The people you see waiting in the lobbies of doctors’ offices are, in a vast majority of cases, suffering thru poisoning caused by an excess of food. Coupled with this goes the bad results of imperfect breathing, irregular sleep, lack of exercise, and improper use of stimulants, or holding the thought of fear, jealousy and hate. All of these things, or any one of them, will, in very many persons, cause fever, chills, cold feet, congestion and faulty elimination.
To administer drugs to a man suffering from malnutrition caused by a desire to “get even,” and a lack of fresh air, is simply to compound his troubles, shuffle his maladies, and get him ripe for the ether-cone and scalpel.
Nature is forever trying to keep people well, and most so-called “disease,” which word means merely lack of ease, is self-limiting, and tends to cure itself. If you have appetite, do not eat too much. If you have no appetite, do not eat at all. Be moderate in the use of all things, save fresh air and sunshine.

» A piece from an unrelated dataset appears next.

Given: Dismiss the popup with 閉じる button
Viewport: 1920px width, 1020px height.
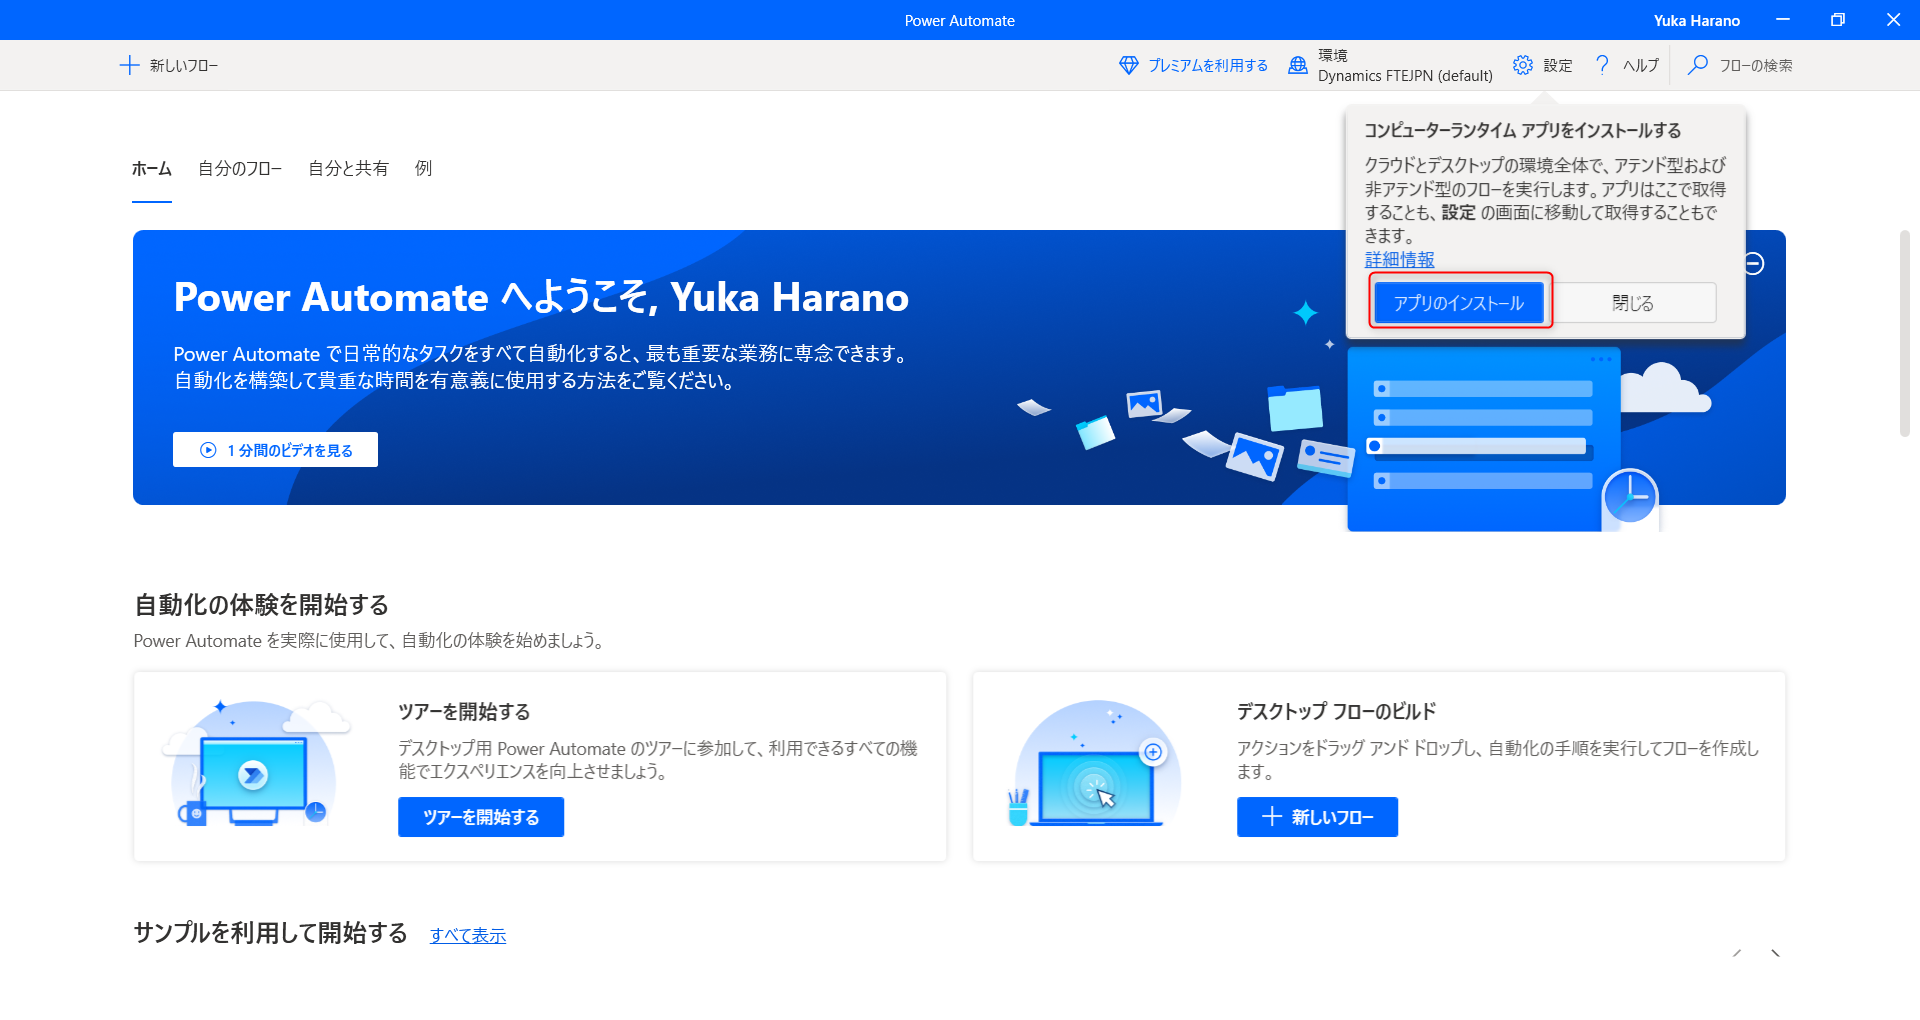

The one theme of Ecclesiastes is moderation. Buddha wrote it down that the greatest word in any language is Equanimity. William Morris said that the finest blessing of life was systematic, useful work. Saint Paul declared that the greatest thing in the world was love. Moderation, Equanimity, Work and Love—you need no other physician.
In so stating I lay down a proposition agreed to by all physicians; which was expressed by Hippocrates, the father of medicine, and then repeated in better phrase by Epictetus, the slave, to his pupil, the great Roman Emperor, Marcus Aurelius, and which has been known to every thinking man and woman since: Moderation, Equanimity, Work and Love!
The Ex. Question
Words sometimes become tainted and fall into bad repute, and are discarded. Until the day of Elizabeth Fry, on the official records in England appeared the word “mad-house.” Then it was wiped out and the word “asylum” substituted. Within twenty years’ time in several states in America we have discarded the word “asylum” and have substituted the word “hospital.”
In Jeffersonville, Indiana, there is located a “Reformatory” which some years ago was known as a penitentiary. The word “prison” had a depressing effect, and “penitentiary” throws a theological shadow, and so the words will have to go. As our ideas of the criminal change, we change our vocabulary.
A few years ago we talked about asylums for the deaf and dumb—the word “dumb” has now been stricken from every official document in every state in the Union, because we have discovered, with the assistance of Gardner G. Hubbard, that deaf people are not dumb, and not being defectives, they certainly do not need an asylum. They need schools, however, and so everywhere we have established schools for the deaf.
Deaf people are just as capable, are just as competent, just as well able to earn an honest living as is the average man who can hear.